__Directions for this task__
Repeat the lines below exactly as written, please, from the line with "Viewport: 230px width, 178px height." to the line with "This screenshot has width=591, height=480.", both lines included, and no others.

__Records provided__
* * * * * * *
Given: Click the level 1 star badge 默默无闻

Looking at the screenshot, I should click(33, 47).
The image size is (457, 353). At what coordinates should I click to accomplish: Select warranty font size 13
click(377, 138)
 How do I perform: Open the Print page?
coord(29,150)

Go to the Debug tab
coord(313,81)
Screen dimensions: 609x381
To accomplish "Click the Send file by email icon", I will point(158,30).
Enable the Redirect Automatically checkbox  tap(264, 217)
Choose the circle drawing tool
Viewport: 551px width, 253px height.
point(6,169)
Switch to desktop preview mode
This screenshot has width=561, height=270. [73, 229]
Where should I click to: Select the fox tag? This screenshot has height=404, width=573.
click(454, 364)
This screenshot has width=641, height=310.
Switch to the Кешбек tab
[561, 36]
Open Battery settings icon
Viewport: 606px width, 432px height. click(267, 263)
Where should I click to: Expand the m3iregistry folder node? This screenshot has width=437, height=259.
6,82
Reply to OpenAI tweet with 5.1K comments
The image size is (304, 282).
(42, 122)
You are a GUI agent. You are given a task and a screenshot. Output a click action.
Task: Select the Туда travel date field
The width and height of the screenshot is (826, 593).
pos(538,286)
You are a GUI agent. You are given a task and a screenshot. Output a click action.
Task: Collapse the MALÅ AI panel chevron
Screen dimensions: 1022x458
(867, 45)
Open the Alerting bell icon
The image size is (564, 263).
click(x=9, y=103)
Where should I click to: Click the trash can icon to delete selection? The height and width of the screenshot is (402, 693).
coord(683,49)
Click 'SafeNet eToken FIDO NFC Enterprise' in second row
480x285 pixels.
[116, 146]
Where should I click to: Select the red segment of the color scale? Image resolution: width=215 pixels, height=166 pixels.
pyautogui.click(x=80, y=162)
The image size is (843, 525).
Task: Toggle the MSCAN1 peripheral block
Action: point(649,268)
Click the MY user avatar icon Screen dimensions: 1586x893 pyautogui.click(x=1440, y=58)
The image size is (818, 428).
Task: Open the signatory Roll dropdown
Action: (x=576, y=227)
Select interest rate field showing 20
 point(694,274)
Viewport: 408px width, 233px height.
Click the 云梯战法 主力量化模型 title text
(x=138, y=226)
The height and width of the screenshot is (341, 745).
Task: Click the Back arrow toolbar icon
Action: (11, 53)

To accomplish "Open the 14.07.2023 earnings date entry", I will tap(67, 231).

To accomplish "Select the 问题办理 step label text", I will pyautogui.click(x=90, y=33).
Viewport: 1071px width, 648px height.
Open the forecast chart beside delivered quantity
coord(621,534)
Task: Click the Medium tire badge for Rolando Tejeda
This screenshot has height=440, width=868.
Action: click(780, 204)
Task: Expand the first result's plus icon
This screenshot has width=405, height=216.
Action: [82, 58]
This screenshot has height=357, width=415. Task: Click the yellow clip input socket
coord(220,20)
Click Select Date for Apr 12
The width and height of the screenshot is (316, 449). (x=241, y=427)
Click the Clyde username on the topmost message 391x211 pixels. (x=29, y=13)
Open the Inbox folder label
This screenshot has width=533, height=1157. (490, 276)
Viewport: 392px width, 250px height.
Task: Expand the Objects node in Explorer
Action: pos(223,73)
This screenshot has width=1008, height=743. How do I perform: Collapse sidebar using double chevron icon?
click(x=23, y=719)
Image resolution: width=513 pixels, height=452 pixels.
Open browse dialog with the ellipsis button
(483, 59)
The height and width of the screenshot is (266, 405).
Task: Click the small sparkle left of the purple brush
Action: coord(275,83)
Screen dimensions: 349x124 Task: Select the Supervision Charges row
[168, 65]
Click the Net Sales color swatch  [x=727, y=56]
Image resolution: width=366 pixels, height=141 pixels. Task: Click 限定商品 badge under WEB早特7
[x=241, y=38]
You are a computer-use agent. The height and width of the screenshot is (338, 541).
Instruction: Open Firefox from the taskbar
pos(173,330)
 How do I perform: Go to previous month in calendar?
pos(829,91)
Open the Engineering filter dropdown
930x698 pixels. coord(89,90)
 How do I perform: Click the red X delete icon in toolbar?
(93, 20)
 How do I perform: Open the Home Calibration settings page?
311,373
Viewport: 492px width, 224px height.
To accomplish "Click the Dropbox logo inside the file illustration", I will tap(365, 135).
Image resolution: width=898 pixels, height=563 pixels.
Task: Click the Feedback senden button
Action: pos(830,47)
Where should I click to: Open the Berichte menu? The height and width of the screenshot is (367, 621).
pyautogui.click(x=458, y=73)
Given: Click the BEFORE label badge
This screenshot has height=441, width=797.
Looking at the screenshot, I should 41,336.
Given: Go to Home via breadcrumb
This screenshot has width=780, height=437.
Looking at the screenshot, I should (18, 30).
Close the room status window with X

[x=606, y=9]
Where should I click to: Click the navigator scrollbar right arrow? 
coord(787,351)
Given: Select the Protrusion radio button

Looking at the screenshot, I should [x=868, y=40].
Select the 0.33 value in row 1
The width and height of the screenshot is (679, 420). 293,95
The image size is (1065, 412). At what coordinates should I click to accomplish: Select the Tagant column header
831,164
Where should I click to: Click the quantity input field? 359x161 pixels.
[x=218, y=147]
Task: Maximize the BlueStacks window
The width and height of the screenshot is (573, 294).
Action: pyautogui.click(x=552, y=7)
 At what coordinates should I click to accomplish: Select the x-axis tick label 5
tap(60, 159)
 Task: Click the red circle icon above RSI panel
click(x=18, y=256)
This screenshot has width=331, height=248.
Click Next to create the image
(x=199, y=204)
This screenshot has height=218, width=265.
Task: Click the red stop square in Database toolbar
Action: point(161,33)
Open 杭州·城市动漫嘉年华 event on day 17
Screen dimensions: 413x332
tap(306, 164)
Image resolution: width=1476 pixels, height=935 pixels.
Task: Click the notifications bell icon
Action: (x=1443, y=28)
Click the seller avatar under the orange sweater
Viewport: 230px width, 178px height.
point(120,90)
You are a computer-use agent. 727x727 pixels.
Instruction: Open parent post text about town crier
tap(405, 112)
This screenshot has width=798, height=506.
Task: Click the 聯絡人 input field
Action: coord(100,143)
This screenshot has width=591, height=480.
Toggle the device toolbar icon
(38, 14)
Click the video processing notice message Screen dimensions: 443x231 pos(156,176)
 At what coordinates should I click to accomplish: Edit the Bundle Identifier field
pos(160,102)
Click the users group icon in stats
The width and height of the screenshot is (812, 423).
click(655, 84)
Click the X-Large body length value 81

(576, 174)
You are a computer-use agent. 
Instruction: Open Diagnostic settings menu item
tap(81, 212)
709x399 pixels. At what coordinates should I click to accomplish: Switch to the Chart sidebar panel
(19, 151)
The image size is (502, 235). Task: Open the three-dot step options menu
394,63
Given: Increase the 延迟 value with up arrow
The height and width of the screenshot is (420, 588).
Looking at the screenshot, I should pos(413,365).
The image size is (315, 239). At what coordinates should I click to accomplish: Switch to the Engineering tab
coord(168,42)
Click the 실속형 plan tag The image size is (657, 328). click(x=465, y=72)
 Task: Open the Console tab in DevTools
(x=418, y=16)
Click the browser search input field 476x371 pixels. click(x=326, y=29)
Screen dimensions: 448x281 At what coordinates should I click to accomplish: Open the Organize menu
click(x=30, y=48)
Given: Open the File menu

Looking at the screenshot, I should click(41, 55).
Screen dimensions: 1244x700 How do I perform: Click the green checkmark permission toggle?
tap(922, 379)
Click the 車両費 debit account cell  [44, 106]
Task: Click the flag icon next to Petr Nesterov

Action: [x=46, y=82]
* * * * * * *
__Solution for this task__
Viewport: 230px width, 178px height.
point(120,90)
You are a computer-use agent. 727x727 pixels.
Instruction: Open parent post text about town crier
tap(405, 112)
This screenshot has width=798, height=506.
Task: Click the 聯絡人 input field
Action: coord(100,143)
This screenshot has width=591, height=480.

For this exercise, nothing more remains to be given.